#### [What to produce]
Can you convert the records from the line with "Where should I click to: Click the Internet" to the line with "should pyautogui.click(x=388, y=168).", both included, into a Markdown table with the columns Row and Line, numbering each row and leaving out blank lines?

#### [Supplied entries]

══════════════════════════════

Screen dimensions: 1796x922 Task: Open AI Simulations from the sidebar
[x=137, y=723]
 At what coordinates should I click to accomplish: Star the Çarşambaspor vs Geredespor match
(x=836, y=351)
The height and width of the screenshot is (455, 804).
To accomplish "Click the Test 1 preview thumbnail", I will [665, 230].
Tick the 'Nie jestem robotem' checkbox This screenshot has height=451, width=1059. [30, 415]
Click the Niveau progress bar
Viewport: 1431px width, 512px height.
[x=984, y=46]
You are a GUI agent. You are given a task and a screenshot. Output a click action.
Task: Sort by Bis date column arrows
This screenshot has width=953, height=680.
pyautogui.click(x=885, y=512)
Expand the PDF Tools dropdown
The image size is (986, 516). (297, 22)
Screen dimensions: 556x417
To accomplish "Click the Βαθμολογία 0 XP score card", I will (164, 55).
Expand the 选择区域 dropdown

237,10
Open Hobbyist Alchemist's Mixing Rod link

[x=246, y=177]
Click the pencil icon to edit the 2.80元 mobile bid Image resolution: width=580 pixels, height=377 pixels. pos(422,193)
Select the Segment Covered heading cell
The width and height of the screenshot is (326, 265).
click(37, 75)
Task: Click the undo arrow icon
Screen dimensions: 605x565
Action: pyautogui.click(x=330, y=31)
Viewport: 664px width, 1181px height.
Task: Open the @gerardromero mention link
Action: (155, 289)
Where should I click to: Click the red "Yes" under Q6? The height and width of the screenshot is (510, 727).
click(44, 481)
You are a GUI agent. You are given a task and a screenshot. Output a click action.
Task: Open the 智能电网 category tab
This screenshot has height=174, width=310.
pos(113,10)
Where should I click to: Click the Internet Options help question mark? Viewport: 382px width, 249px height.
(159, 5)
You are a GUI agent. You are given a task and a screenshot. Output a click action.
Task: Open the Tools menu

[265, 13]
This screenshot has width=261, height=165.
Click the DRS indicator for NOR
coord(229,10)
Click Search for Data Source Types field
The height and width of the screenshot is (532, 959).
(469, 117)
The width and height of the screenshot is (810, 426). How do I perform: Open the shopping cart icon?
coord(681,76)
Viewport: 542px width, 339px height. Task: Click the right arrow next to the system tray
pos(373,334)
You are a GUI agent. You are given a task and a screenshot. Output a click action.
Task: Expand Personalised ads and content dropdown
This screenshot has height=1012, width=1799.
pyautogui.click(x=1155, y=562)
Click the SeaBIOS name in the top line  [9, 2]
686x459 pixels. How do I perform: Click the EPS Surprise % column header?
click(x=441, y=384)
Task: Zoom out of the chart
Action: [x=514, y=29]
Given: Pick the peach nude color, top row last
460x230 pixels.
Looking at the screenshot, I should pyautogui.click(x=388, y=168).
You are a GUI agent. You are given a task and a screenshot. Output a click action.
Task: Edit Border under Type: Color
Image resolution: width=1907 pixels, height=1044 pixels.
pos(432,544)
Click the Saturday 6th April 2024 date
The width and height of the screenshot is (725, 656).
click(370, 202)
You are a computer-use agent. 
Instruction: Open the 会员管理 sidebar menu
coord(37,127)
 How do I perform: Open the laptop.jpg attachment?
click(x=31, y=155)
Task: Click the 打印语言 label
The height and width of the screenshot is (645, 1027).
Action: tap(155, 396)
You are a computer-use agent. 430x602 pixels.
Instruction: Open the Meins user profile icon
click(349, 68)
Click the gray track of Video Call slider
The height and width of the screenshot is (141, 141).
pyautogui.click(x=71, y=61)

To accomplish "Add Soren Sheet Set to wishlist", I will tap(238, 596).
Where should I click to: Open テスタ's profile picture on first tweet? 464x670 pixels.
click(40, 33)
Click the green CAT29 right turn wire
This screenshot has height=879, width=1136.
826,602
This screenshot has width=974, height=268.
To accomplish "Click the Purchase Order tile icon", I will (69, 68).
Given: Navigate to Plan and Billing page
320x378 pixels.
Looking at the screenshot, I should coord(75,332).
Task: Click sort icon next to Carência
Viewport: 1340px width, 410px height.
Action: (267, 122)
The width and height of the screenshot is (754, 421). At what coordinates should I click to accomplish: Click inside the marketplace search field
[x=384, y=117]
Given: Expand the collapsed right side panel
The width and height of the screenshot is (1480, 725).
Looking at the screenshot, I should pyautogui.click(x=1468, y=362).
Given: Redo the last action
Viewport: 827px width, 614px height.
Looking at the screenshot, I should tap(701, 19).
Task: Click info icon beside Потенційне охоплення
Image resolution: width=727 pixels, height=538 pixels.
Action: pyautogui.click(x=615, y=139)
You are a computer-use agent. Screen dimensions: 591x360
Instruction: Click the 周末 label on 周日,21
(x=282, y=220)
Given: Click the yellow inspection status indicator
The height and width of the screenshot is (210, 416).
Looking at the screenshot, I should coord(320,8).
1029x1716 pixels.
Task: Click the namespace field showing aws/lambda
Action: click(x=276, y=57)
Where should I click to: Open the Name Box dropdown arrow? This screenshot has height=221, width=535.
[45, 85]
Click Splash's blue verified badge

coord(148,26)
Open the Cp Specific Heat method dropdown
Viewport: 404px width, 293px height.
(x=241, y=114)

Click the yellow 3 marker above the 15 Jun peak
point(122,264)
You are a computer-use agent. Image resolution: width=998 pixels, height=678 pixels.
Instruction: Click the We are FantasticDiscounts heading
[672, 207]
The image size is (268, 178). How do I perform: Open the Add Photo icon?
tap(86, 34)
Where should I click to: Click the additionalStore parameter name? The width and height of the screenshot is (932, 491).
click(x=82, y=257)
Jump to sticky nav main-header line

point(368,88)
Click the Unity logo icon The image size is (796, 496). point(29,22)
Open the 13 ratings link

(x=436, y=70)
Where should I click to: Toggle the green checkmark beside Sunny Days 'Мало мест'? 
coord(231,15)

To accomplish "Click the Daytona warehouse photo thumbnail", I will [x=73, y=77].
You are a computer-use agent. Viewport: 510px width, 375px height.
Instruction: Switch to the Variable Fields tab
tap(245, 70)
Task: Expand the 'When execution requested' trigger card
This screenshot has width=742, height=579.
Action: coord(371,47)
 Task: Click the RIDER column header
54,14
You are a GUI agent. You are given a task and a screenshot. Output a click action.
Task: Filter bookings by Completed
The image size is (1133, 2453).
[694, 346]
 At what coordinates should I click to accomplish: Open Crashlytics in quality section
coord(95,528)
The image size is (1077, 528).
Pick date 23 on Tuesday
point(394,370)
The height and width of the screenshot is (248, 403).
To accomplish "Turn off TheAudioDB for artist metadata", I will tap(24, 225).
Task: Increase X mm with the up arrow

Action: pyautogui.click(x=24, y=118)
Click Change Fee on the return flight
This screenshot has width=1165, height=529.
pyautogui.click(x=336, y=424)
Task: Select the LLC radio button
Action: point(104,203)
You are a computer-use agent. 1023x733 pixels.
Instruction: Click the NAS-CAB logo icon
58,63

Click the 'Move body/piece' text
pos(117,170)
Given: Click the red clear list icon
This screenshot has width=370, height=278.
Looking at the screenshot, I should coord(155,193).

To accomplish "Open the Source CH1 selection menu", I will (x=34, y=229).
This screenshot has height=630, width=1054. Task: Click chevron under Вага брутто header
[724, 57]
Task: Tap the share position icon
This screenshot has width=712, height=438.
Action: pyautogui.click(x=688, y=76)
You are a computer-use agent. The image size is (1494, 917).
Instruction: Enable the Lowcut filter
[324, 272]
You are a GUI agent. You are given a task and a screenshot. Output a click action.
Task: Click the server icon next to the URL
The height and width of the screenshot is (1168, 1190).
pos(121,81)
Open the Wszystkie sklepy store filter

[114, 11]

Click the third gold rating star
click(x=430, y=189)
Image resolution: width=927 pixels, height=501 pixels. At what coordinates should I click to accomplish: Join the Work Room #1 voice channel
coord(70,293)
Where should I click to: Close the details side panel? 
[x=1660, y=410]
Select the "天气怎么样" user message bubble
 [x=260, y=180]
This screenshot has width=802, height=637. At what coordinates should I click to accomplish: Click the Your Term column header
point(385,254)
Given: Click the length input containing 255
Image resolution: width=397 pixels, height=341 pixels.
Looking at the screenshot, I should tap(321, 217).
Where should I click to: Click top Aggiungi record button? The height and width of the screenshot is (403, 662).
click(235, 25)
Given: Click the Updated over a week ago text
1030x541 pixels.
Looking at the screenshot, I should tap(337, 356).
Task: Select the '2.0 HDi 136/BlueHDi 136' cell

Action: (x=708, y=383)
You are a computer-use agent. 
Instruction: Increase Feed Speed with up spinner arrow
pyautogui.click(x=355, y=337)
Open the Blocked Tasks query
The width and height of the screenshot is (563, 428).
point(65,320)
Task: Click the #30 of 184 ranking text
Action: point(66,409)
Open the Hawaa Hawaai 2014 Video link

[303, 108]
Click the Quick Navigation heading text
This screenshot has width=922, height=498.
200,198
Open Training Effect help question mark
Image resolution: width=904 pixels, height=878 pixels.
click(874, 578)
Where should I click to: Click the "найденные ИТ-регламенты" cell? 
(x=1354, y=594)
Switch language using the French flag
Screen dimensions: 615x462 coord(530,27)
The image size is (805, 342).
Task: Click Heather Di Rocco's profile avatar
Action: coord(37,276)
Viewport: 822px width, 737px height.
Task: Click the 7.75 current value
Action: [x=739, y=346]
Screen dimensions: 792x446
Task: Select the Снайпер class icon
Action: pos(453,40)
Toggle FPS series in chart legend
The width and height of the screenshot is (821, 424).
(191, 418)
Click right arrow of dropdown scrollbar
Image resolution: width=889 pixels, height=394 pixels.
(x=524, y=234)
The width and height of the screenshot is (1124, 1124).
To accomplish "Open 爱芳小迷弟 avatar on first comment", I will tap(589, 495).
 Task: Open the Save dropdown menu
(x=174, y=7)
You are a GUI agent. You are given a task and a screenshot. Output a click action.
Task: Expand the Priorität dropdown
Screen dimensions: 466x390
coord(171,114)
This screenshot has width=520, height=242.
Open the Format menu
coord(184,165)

══════════════════════════════

#### [Answer to the exercise]
| Row | Line |
|---|---|
| 1 | Where should I click to: Click the Internet Options help question mark? Viewport: 382px width, 249px height. |
| 2 | (159, 5) |
| 3 | You are a GUI agent. You are given a task and a screenshot. Output a click action. |
| 4 | Task: Open the Tools menu |
| 5 | [265, 13] |
| 6 | This screenshot has width=261, height=165. |
| 7 | Click the DRS indicator for NOR |
| 8 | coord(229,10) |
| 9 | Click Search for Data Source Types field |
| 10 | The height and width of the screenshot is (532, 959). |
| 11 | (469, 117) |
| 12 | The width and height of the screenshot is (810, 426). How do I perform: Open the shopping cart icon? |
| 13 | coord(681,76) |
| 14 | Viewport: 542px width, 339px height. Task: Click the right arrow next to the system tray |
| 15 | pos(373,334) |
| 16 | You are a GUI agent. You are given a task and a screenshot. Output a click action. |
| 17 | Task: Expand Personalised ads and content dropdown |
| 18 | This screenshot has height=1012, width=1799. |
| 19 | pyautogui.click(x=1155, y=562) |
| 20 | Click the SeaBIOS name in the top line  [9, 2] |
| 21 | 686x459 pixels. How do I perform: Click the EPS Surprise % column header? |
| 22 | click(x=441, y=384) |
| 23 | Task: Zoom out of the chart |
| 24 | Action: [x=514, y=29] |
| 25 | Given: Pick the peach nude color, top row last |
| 26 | 460x230 pixels. |
| 27 | Looking at the screenshot, I should pyautogui.click(x=388, y=168). |